* START Excerpt to read *

The Freedom to Fear
Sunday, January 8th, 2006As a species, humans fear. A ruler knows that the mob can be a deadly force if fear overtakes it. Despots have longed understood the value in instilling fear as means of control. Organized religion, capitalizing as is does the fear of the unknown, cannot exist without stoking the fires of uncertainty.
As individuals, we spend time and energy to avoid what we fear, even to our detriment. Avoidance of what discomforts us can further our discomfort. A man I know doesn’t like computers. In a sense, he fears what he doesn’t know and what he does not want to learn. As a result, he is willing to give up his job because it increasingly involves a computer to document his actions, to communicate throughout the corporation, to keep track of the workload. Fear of the unknown, however benign the unknown may be, rules his actions and forces his decisions. This fear causes personal anxiety and organizational disarray within the workforce. One man’s fear affects everyone around him.

* END Excerpt to read *
* START Dataset content *

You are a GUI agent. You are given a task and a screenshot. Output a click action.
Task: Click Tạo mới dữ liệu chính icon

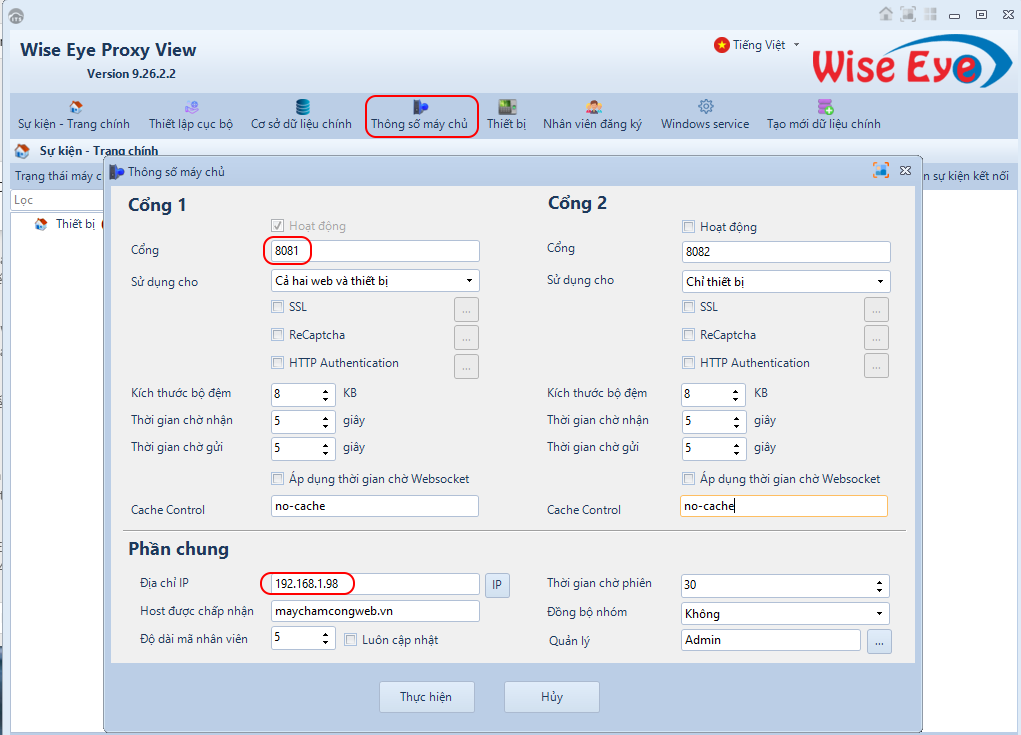point(825,107)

* END Dataset content *

(Direction A):
Answer these from the essay on fear, each answer on its own line marked the same way:
(i) What date appears at the start of the essay?
(ii) What does the man the writer knows dislike?
(iii) What is that man willing to give up?
(Direction B):
Reproduce the stretch of the essay on fear from "As individuals, we" through "everyone around him." word for word.
(Direction C):
Write what comes next in the essay on fear, starting right after its final sentence.

(Response A):
(i) Sunday, January 8th, 2006
(ii) Computers
(iii) His job

(Response B):
As individuals, we spend time and energy to avoid what we fear, even to our detriment. Avoidance of what discomforts us can further our discomfort. A man I know doesn’t like computers. In a sense, he fears what he doesn’t know and what he does not want to learn. As a result, he is willing to give up his job because it increasingly involves a computer to document his actions, to communicate throughout the corporation, to keep track of the workload. Fear of the unknown, however benign the unknown may be, rules his actions and forces his decisions. This fear causes personal anxiety and organizational disarray within the workforce. One man’s fear affects everyone around him.

(Response C):
People can adopt a collective, social fear as well. September 11, 2001 caused a mass hysteria of societal fear we are still reconciling today. Our leaders have capitalized on this fear to create a veritable blank check for legislation over the past few years. Only now, as the fear subsides, can we begin to understand how our emotional response to a tragedy of such proportion can influence the entire world. If tempered with reason, typical human emotions in response to 9/11 – anger, bitterness, retribution – are to some degree rationalized into a coherent response. Fear, however, cannot treat with reason. Because we as a nation fear another terrorist attack, we condone actions we otherwise would be horrified to contemplate, we look away as our military overcompensates for the wrongs against our nation, and we rationalize preemptive actions that have no bearing upon the actual causes of the terrorist attack itself.
In all of our brief national history, I find no example where America has ever given into fear as we have in this new century. As a people, we are inundated with alerts aimed at this most influential emotion: terror attacks and warning; avian flu; racism; food and environmental allergies; pollution and its affects; corrupt businesses; corrupt government; mass murderers; child molesters; car thieves… the list is endless. The media gleefully panders to our fear, because this means pennies in their pockets; the government eagerly panders to our fears because this creates a passive and more malleable population.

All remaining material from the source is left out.